Data extract:

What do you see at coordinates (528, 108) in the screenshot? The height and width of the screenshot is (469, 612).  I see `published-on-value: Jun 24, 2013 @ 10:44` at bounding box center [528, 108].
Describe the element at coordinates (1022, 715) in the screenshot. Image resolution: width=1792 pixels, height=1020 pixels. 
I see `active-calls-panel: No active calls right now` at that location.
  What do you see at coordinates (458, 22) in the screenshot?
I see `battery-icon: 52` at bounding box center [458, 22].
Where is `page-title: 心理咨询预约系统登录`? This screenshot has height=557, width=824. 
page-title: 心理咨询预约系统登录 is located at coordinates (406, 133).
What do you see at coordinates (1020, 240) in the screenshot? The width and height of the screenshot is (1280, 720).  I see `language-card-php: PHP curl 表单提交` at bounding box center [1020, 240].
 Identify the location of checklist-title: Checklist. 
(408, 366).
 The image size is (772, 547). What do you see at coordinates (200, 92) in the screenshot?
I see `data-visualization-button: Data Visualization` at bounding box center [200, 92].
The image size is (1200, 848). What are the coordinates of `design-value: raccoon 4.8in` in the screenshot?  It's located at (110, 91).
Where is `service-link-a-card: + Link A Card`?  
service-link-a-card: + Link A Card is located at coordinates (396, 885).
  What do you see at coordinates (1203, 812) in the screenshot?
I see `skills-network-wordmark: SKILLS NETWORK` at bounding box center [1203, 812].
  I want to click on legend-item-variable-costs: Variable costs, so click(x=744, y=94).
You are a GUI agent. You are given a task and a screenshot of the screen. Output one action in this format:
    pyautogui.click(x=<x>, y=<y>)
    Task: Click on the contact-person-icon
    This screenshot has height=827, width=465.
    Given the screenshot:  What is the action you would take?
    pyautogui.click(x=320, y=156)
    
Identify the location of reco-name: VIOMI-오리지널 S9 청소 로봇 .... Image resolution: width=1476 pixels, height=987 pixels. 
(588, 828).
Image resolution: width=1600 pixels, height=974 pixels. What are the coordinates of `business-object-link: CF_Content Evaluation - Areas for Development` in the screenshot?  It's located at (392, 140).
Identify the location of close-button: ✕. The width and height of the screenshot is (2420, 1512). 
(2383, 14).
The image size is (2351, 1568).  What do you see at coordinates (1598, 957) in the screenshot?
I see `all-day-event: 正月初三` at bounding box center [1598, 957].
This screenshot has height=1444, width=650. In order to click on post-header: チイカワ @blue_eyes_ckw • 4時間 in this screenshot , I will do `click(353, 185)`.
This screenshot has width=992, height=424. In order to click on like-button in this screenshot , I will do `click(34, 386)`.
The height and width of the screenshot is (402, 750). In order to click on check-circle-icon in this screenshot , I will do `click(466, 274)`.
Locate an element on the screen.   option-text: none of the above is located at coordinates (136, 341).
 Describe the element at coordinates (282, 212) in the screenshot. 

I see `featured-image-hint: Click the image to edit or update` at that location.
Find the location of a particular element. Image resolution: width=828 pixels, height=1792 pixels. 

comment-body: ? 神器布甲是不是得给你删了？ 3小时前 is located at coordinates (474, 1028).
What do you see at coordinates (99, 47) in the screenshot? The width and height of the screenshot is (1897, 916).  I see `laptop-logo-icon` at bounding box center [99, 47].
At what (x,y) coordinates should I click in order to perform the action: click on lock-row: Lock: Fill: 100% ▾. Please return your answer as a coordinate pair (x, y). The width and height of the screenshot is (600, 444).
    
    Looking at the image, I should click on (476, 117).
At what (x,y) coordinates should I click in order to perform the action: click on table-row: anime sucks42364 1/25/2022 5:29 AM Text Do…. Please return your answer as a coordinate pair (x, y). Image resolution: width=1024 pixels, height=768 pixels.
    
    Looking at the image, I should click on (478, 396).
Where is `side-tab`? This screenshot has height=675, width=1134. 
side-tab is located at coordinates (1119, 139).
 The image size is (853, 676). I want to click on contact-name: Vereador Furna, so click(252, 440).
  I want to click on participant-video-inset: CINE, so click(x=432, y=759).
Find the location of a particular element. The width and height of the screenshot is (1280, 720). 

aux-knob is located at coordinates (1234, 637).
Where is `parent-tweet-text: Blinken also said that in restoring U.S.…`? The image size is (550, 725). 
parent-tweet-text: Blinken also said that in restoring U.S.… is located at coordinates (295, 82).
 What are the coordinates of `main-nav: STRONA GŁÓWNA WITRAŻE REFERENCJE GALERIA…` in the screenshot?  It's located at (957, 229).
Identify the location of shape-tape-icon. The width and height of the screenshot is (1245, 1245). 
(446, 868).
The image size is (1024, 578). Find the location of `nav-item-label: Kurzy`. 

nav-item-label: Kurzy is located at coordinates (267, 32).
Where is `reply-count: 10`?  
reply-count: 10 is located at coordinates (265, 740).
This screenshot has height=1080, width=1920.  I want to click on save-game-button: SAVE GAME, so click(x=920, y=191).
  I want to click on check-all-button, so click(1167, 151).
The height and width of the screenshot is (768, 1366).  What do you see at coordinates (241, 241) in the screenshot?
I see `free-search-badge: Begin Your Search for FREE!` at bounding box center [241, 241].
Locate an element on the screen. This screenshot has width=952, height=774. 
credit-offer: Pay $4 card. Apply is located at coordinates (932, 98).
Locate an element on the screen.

Job: Copy the listing word for word, beginning at its first line and stopping after the line that contains "The image size is (1200, 848).".

Problem solution:
What do you see at coordinates (528, 108) in the screenshot? The height and width of the screenshot is (469, 612).  I see `published-on-value: Jun 24, 2013 @ 10:44` at bounding box center [528, 108].
Describe the element at coordinates (1022, 715) in the screenshot. Image resolution: width=1792 pixels, height=1020 pixels. 
I see `active-calls-panel: No active calls right now` at that location.
  What do you see at coordinates (458, 22) in the screenshot?
I see `battery-icon: 52` at bounding box center [458, 22].
Where is `page-title: 心理咨询预约系统登录`? This screenshot has height=557, width=824. 
page-title: 心理咨询预约系统登录 is located at coordinates (406, 133).
What do you see at coordinates (1020, 240) in the screenshot? The width and height of the screenshot is (1280, 720).  I see `language-card-php: PHP curl 表单提交` at bounding box center [1020, 240].
 Identify the location of checklist-title: Checklist. 
(408, 366).
 The image size is (772, 547). What do you see at coordinates (200, 92) in the screenshot?
I see `data-visualization-button: Data Visualization` at bounding box center [200, 92].
The image size is (1200, 848). What are the coordinates of `design-value: raccoon 4.8in` in the screenshot?  It's located at (110, 91).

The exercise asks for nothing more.